Because of the lower run times of the DC lube-oil pump, the forced oil feed mod was not implemented on this pump at the time of installation. However, provisions were made in the original installation of the forced oil feed tubing to allow for this at a later date, if required.

Results. Prior to installation of the forced oil feed system, the plant was experiencing a pump bearing failure every two years, or less. Since installation in 2005, the plant has not experienced a failed bearing. The replacement of one or two top-bearing cover seals was needed but this can be done without removing the pump and related piping. This means personnel can make these repairs with the units running.

The associated cost of the seals and bearings is minimal compared to the cost of lost production, not to mention the vast improvement in reliability of the facility without a single bearing failure.

Project participant: Alan Sparks

Sensing lines for fuel-gas-train control valves

Challenge. Effingham experienced below-normal temperatures in recent winters causing multiple freezing issues throughout the plant. Among the components affected were the fuel-gas-train monitor and worker control valves. The upstream and downstream sensing lines to these valves accumulated moisture from continuous operation at ambient temperatures below normal.

When moisture blocked the upstream sensing line, the control valve would sense lower inlet pressure and would open more to maintain downstream pressure. This would raise downstream pressure above the design value, causing safety valves on the fuel-gas filter/separators to lift.

Once the water cleared the line, then the valve would sense a higher inlet pressure, causing the valve to close. As long as moisture was present in the sensing lines, the valve would continue to cycle.

If moisture was present in the downstream sensing line, the control valve would see a lower system pressure, causing it to open to increase downstream pressure. Once the moisture cleared the line, the valve would respond by closing, resulting in rapid cycling of the control valves.

This cycling of the control valves resulted in low inlet pressure at the gas turbines. A load runback was initiated to protect the turbine from low pressure in the fuel-gas system.

The relief valves that lifted to protect the fuel-gas system are only designed for one cycle. Typically, the relief valve would not seat properly and result in fuel gas leaking into the environment. Since the plant doesn’t maintain spare relief valves in inventory, Effingham would have to shut down to replace the relief valves.

Both the GT runback and relief-valve maintenance prevented the facility from meeting the day’s scheduled dispatch and the plant would be unavailable until the relief valves could be replaced or rebuilt. This happened on several occasions and each time the plant would have to shut down, if running, and the relief valves rebuilt.

During the winter, the plant lost approximately $42,000 because of sensing-line freeze-up.

Solution. Low-point drains with a double-block configuration were installed in the sensing lines (Fig 4). With them installed, plant personnel can easily drain the accumulated moisture.

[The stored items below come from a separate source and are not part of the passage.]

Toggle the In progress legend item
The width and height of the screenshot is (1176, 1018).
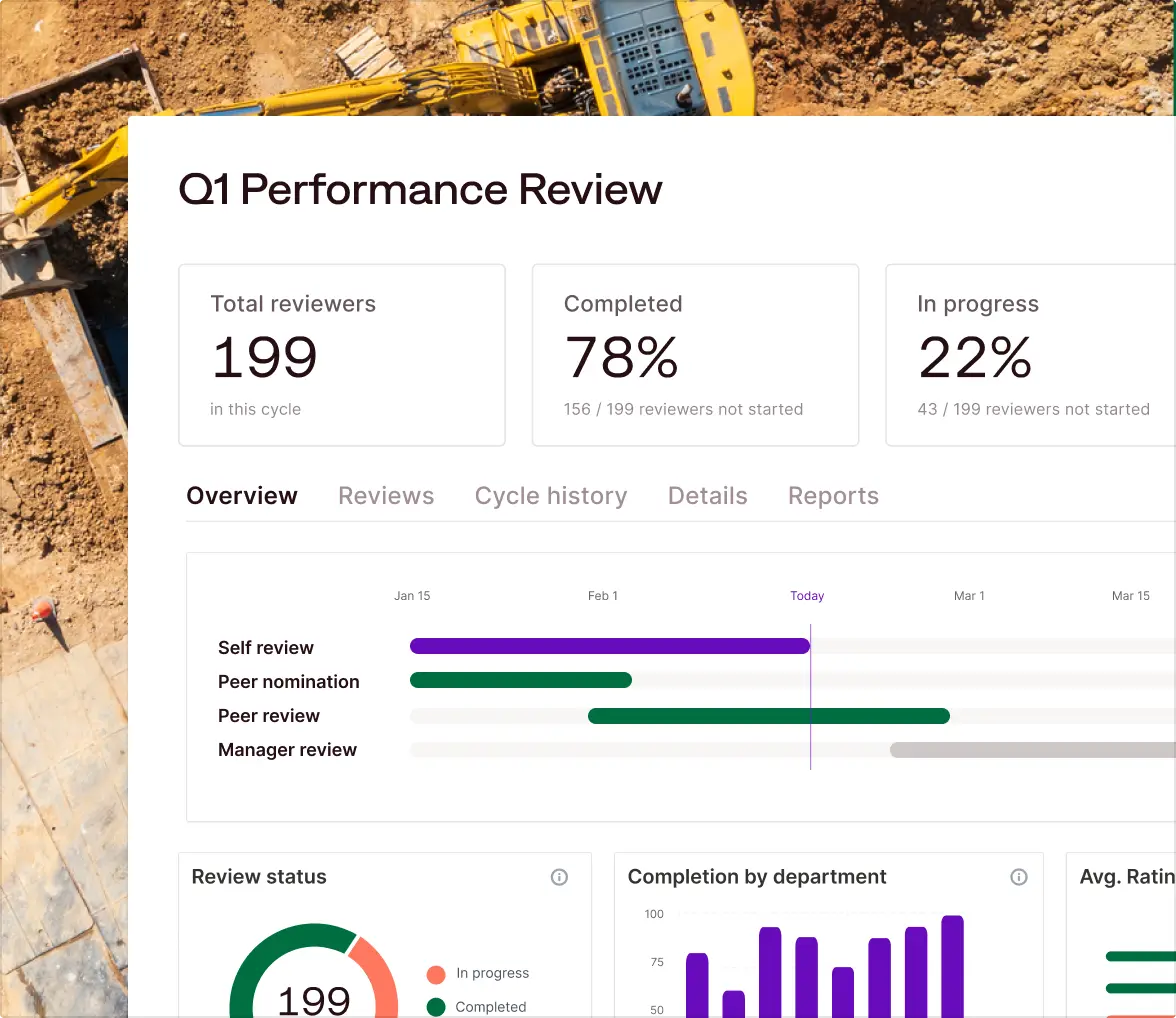click(490, 973)

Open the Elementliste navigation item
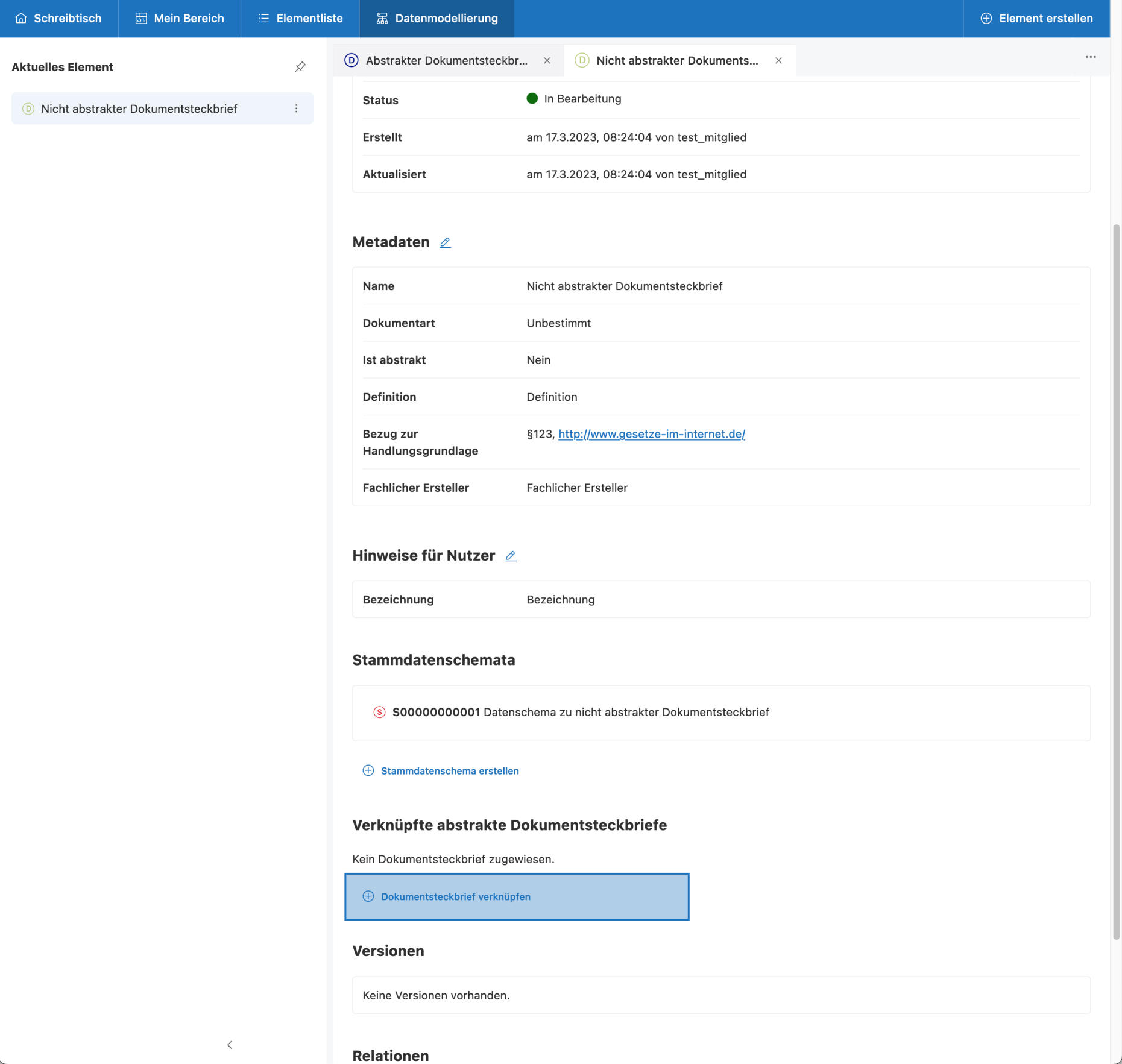coord(300,18)
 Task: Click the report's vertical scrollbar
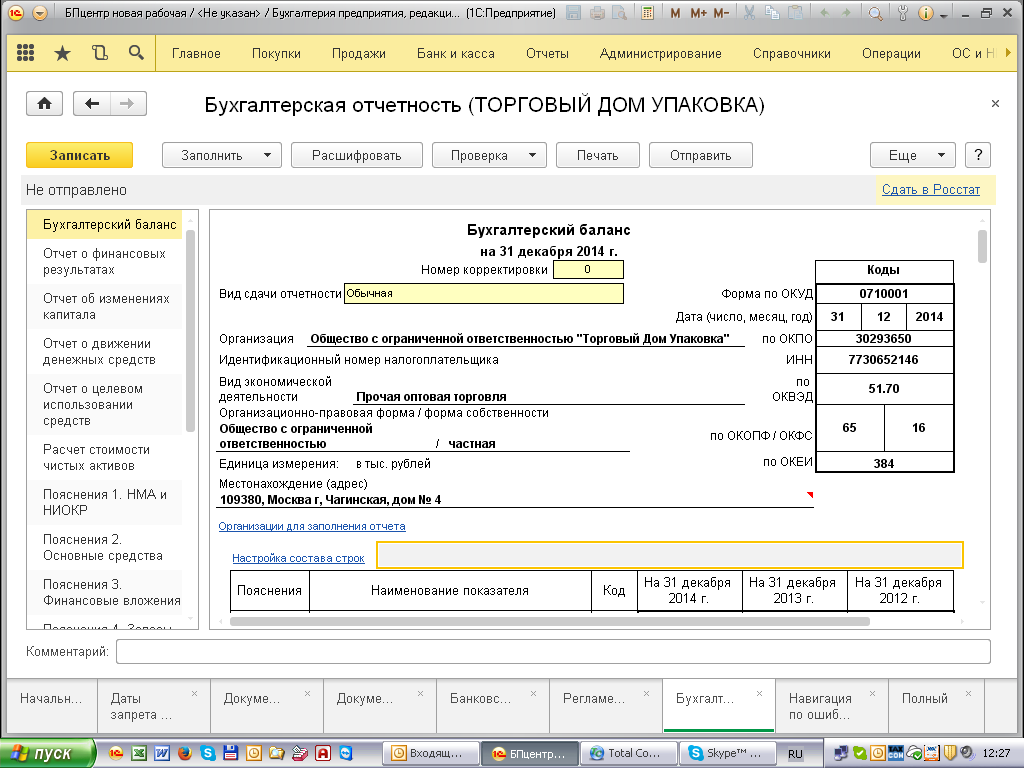click(982, 246)
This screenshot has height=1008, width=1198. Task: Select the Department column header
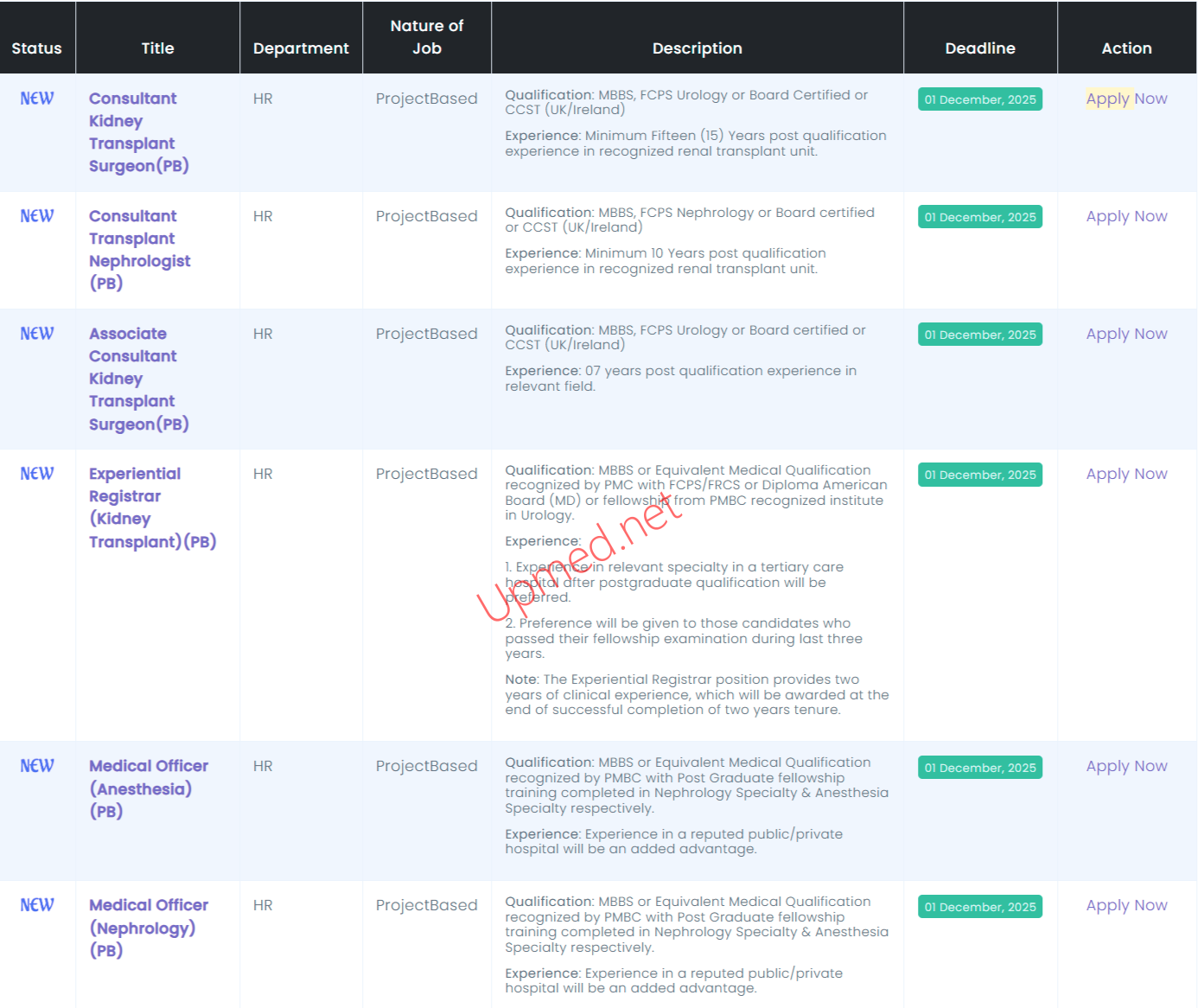tap(301, 48)

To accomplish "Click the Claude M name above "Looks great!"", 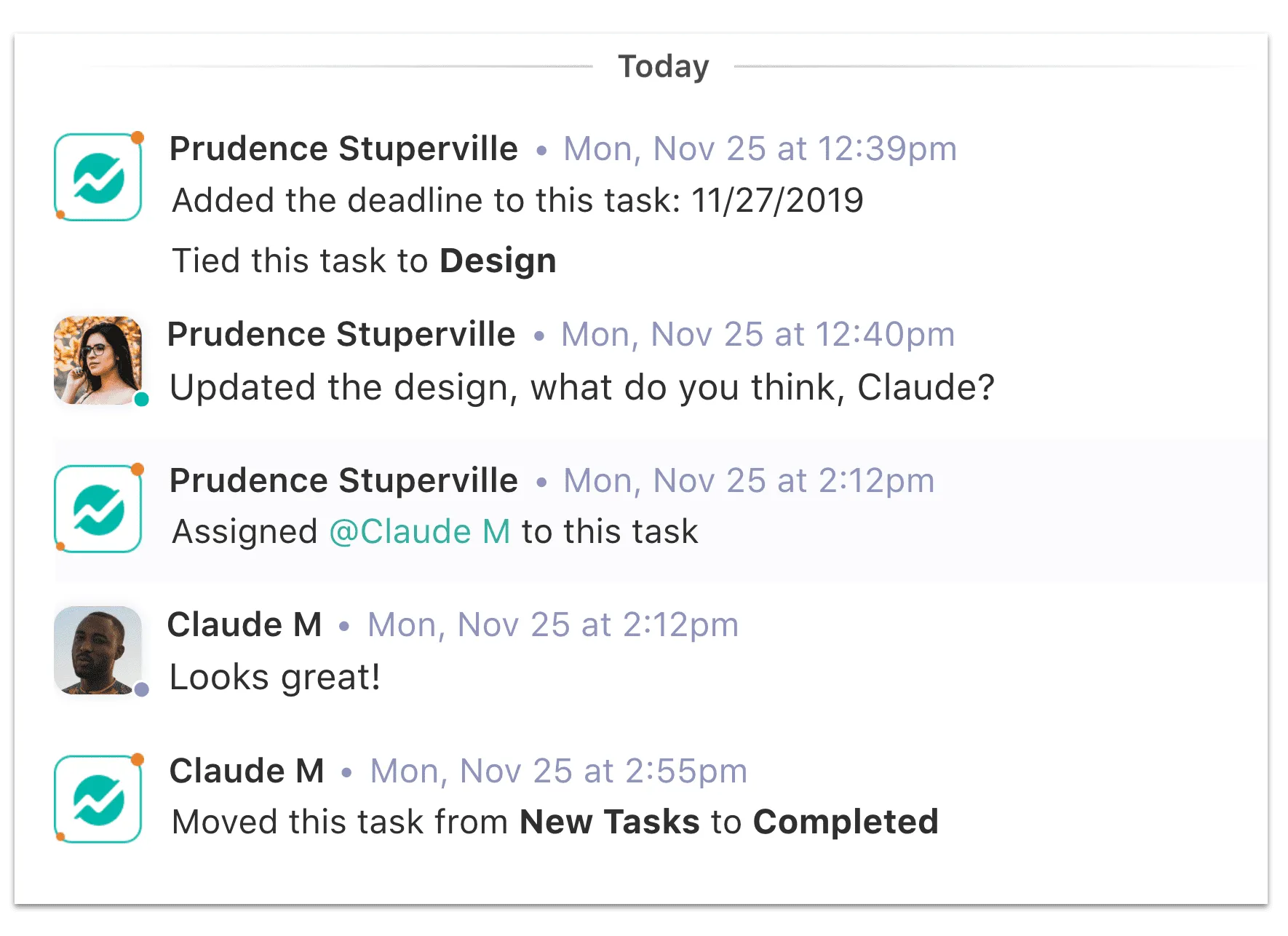I will tap(245, 624).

The fuel-gas trains are isolated and moisture is drained prior to the onset of low ambient temperatures. Also, during the winter, plant personnel drain moisture from the sensing lines monthly to prevent freezing issues.

It took approximately two days to install the additional drain legs to the sensing lines in early 2010, during plant downtime. There was no cost associated with the installation other than the tubing, valves and labor. The tab was approximately $1,000.

Results. After installing the low-point drains for the fuel-gas-train control valves in 2010, the plant’s freeze protection procedure has plant personnel drain moisture from the sensing line monthly during the winter. The facility has had no further issues with freeze-up of these sensing lines and there has been no loss generation or revenue since installation.